Aznavour en el tiempo
Pero hubo dos maestros absolutos en ese decir la canción sin tener que cantarla. Para hacerla, así, perfecta. Uno murió hace ya treinta años, octogenario: Frank Sinatra. El otro, Charles Aznavour, moría ayer con 94
El clasicismo de un cantante se produce a partir de esa noche en la cual, con asombro, descubre que no es necesario ya cantar. A partir de ese instante en el que su sola presencia basta, a partir de ese instante en el que recitar, no, no recitar sobre todo, decir, ir diciendo sobriamente las palabras de las que fueron sus canciones, pone más conmoción en quien escucha que los grandes artificios de los años de aprendizaje. Sólo entonces se sabe un maestro. Y lo saben todos.
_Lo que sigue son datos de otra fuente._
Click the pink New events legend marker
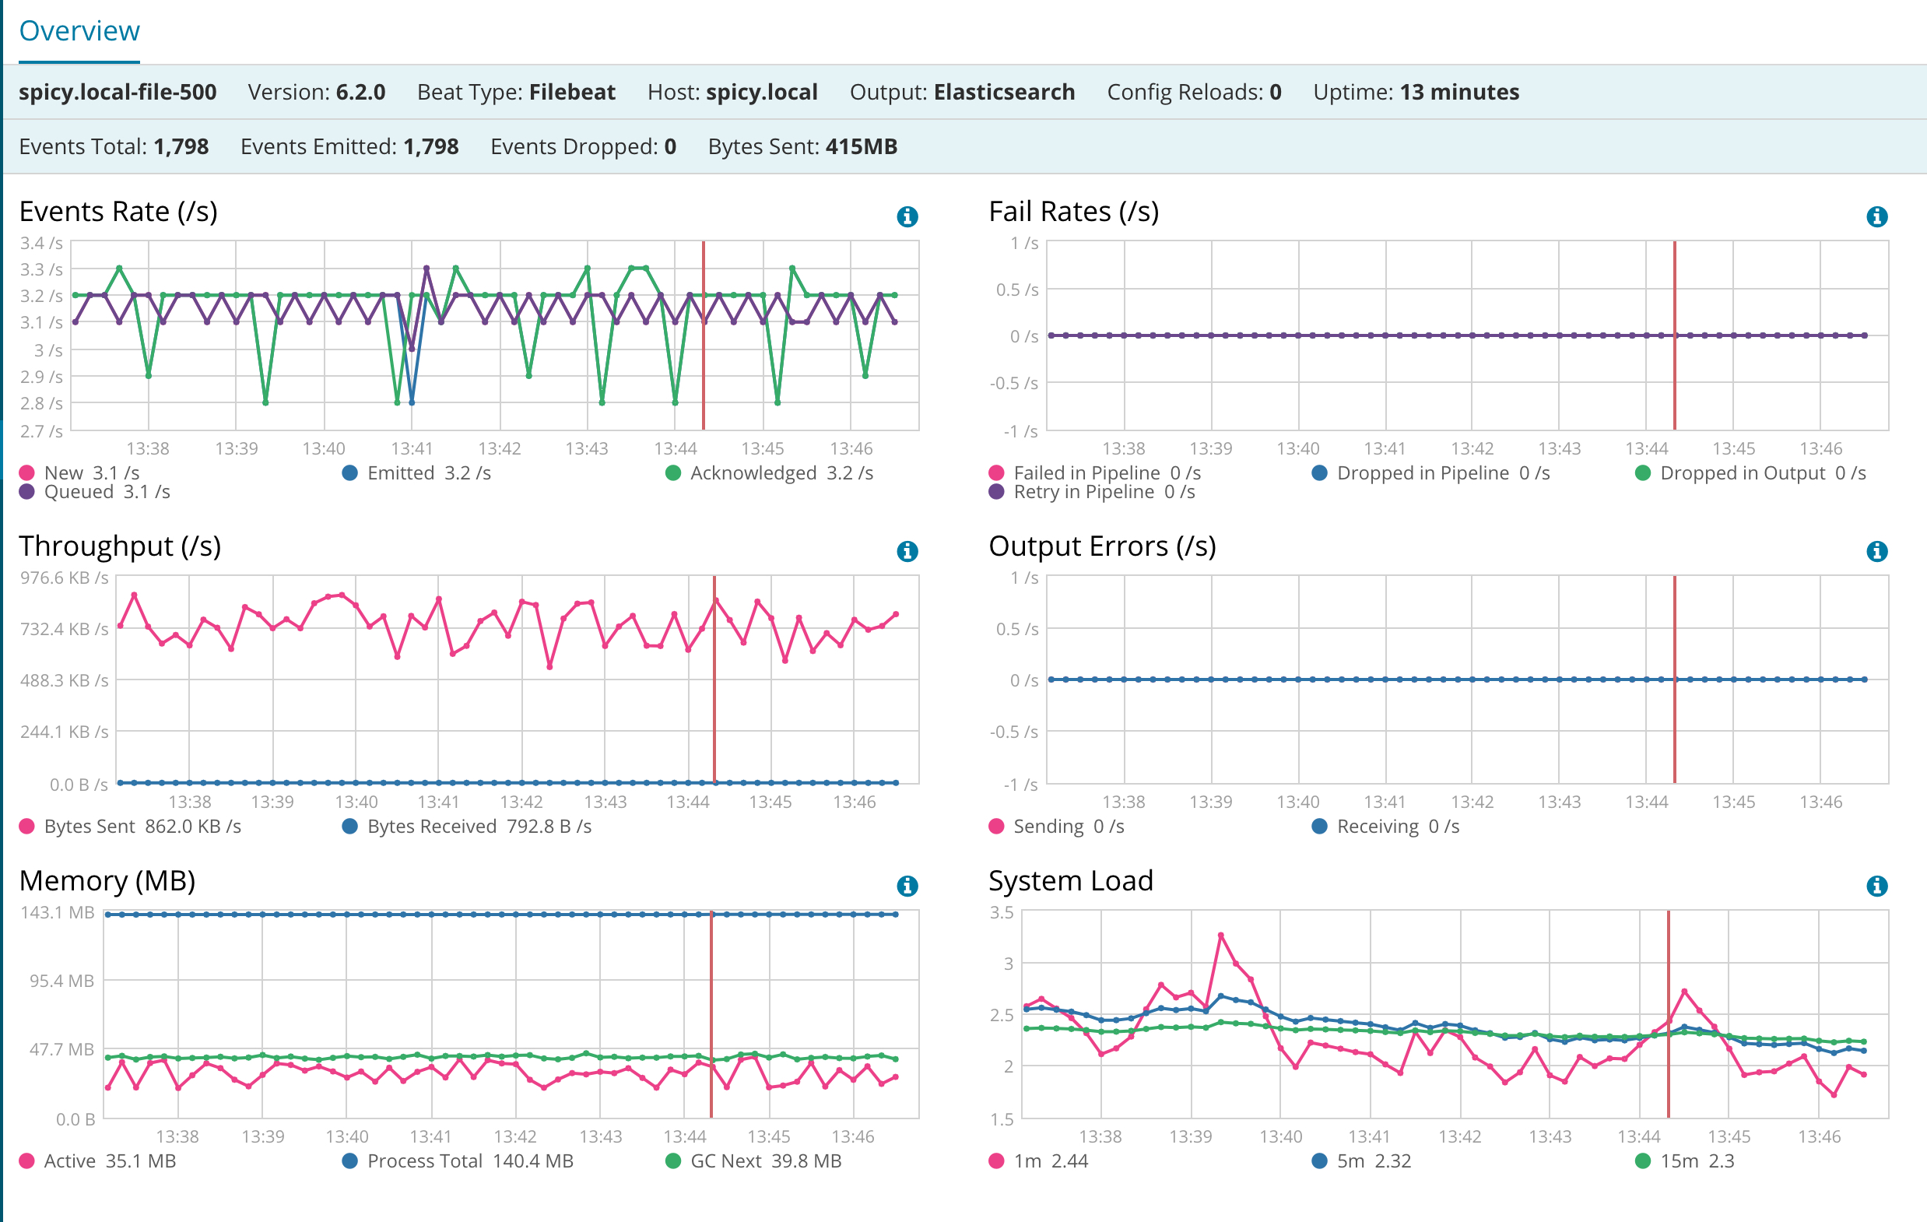The height and width of the screenshot is (1222, 1927). 26,472
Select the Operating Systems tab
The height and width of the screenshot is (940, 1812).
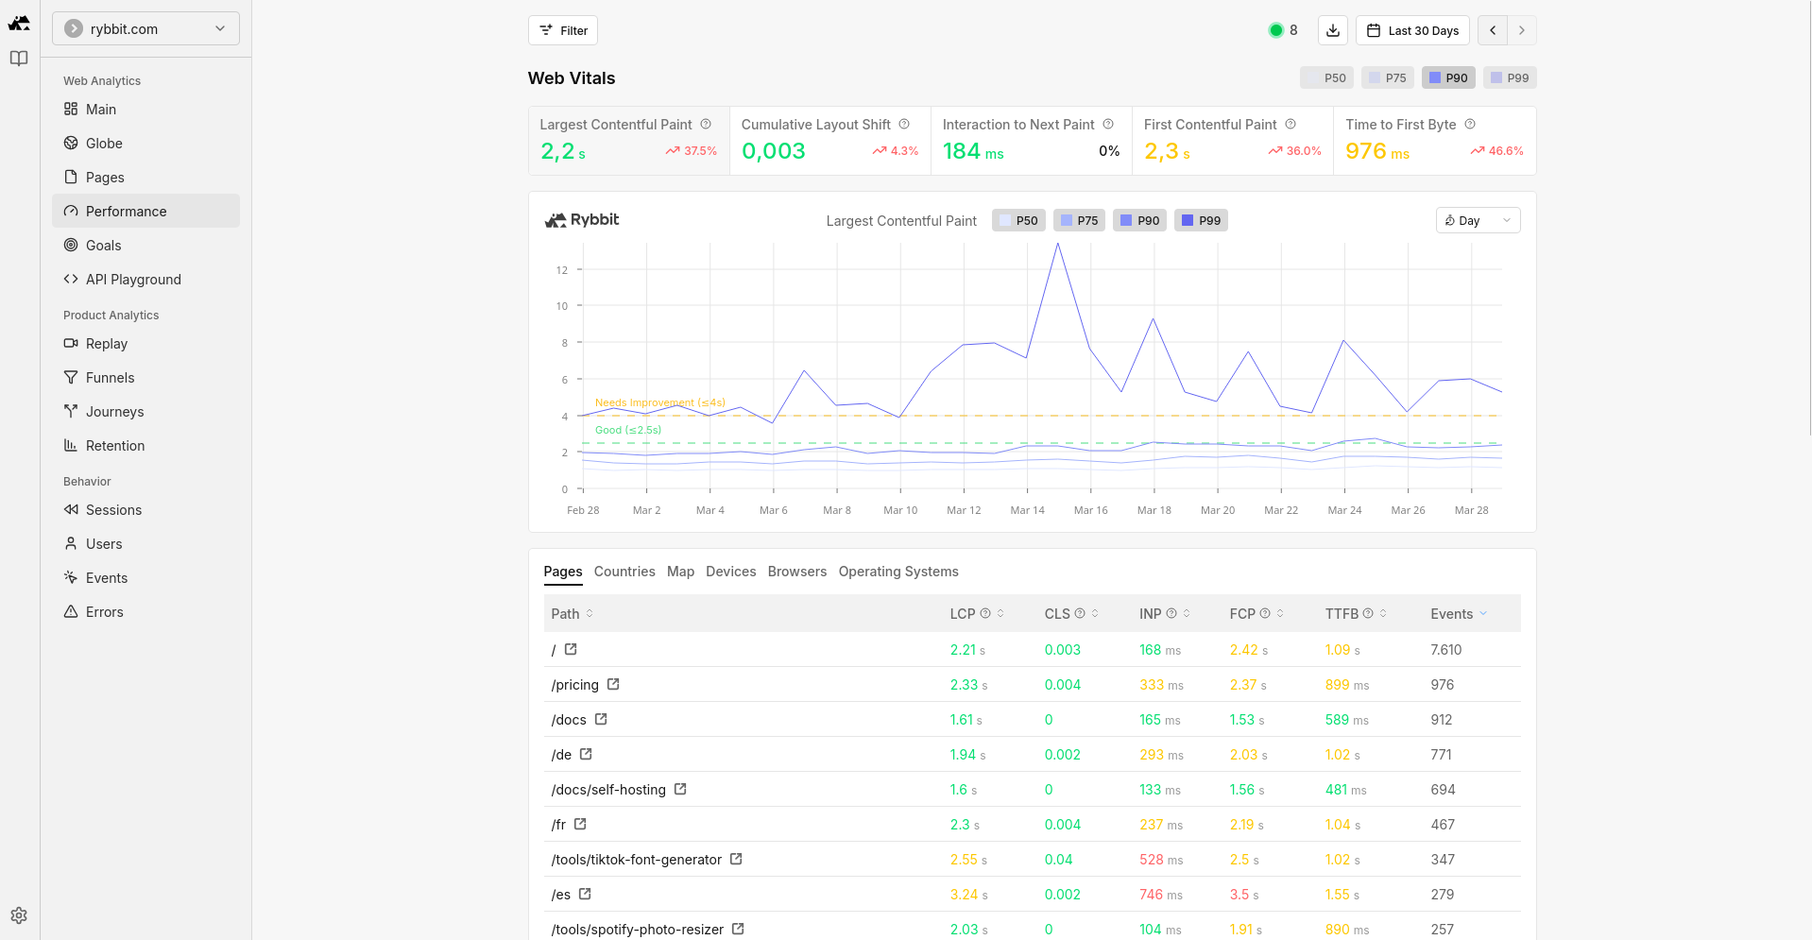[x=897, y=571]
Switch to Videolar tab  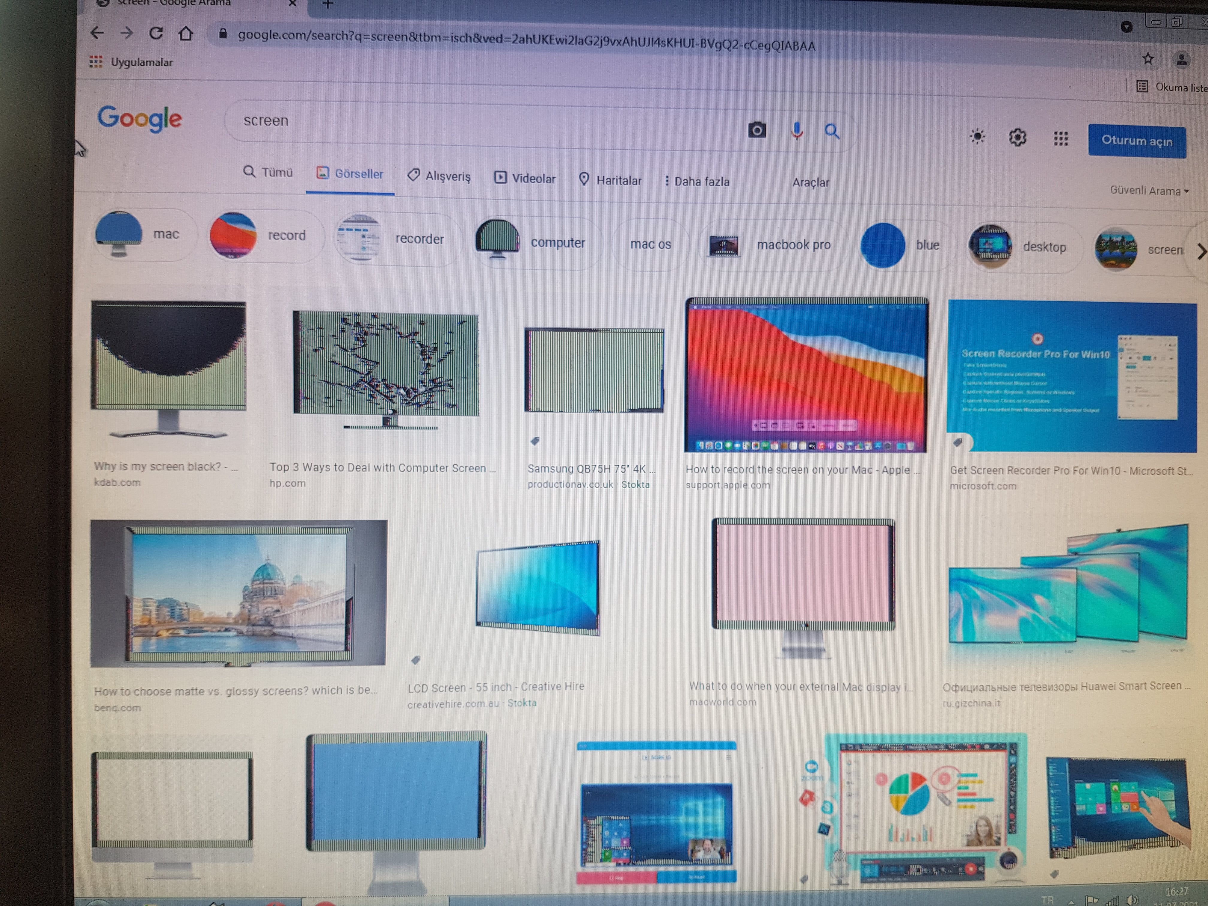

En sus silencios.
Es muy raro ese estado de gracia, que toca sólo a los más grandes en el final de sus vidas: cuando cada pausa es más intensa que todos los sonidos. Los de mi edad recordarán algún concierto de Leonard Cohen , ya sin voz y recitando afónico los poemas que sus dos maravillosas coristas tarareaban: nunca fue tan grande. Recordarán, otros de más edad, las últimas actuaciones de una Barbara exhausta: las grabaciones que existen son escalofriantes. Pero hubo dos maestros absolutos en ese decir la canción sin tener que cantarla. Para hacerla, así, perfecta. Uno murió hace ya treinta años, octogenario: Frank Sinatra . El otro, Charles Aznavour , moría ayer con 94. Nunca, ninguno de los dos sonó mejor que en sus años finales: cuando la maestría no necesita ya soporte físico, porque es concepto puro, álgebra poética.
¿De qué está hecha la música, de qué la voz que canta? De tiempo, de tiempo sólo, de ese tiempo en cuya fuga cifra su conmoción la fingida eternidad a la cual llaman los hombres poesía. No, claro que lo poético, en Aznavour –como en Sinatra, o en Cohen, o en Barbara–, no es el texto, aun en aquellos momentos en los cuales el texto alcanza en todos ellos dimensiones mayores. La poesía es la voz que destruye el artificio , para jugar con la muerte al escondite, en ese punto en el cual cualquier adorno sería obsceno. La poesía es ese silabeo, entre desdén y añoranza, del cansado nonagenario, siempre de negro impoluto, demoliéndose el alma y demoliéndola, sin hacer más que dejar caer, en voz muy baja a la cual los músicos dan tenue telón de fondo, el silabeo que ritma el acoso del tiempo que no respeta nada, que no respeta a nadie. Hier encore , «Apenas ayer», era eso en quintaesencia. Y por serlo era a ese hombre de más de noventa años, que la compuso hace sesenta, a quien correspondía –y no a aquel otro de treinta– darle el acento de eternidad de lo que pudo escapar al tiempo por no haber sido nunca criatura del tiempo.
En su versión de 1965, La Bohème era la epopeya del hombre todavía joven que salta al éxito tras los durísimos años de sus inicios. La cantaba un Aznavour pletórico de facultades y en cuya voz estalla la esperanza. En 2015, La Bohème es la de verdad: elegía. No la relamida de Puccini ; la desgarradora de Henri Murger . Mediada la canción, Charles Aznavour ya no canta, habla más consigo mismo que con sus espectadores. Sólo entonces, los que le escuchan saben que esa desolación habla de ellos. De cada uno de ellos: frágiles criaturas del tiempo que no vuelve.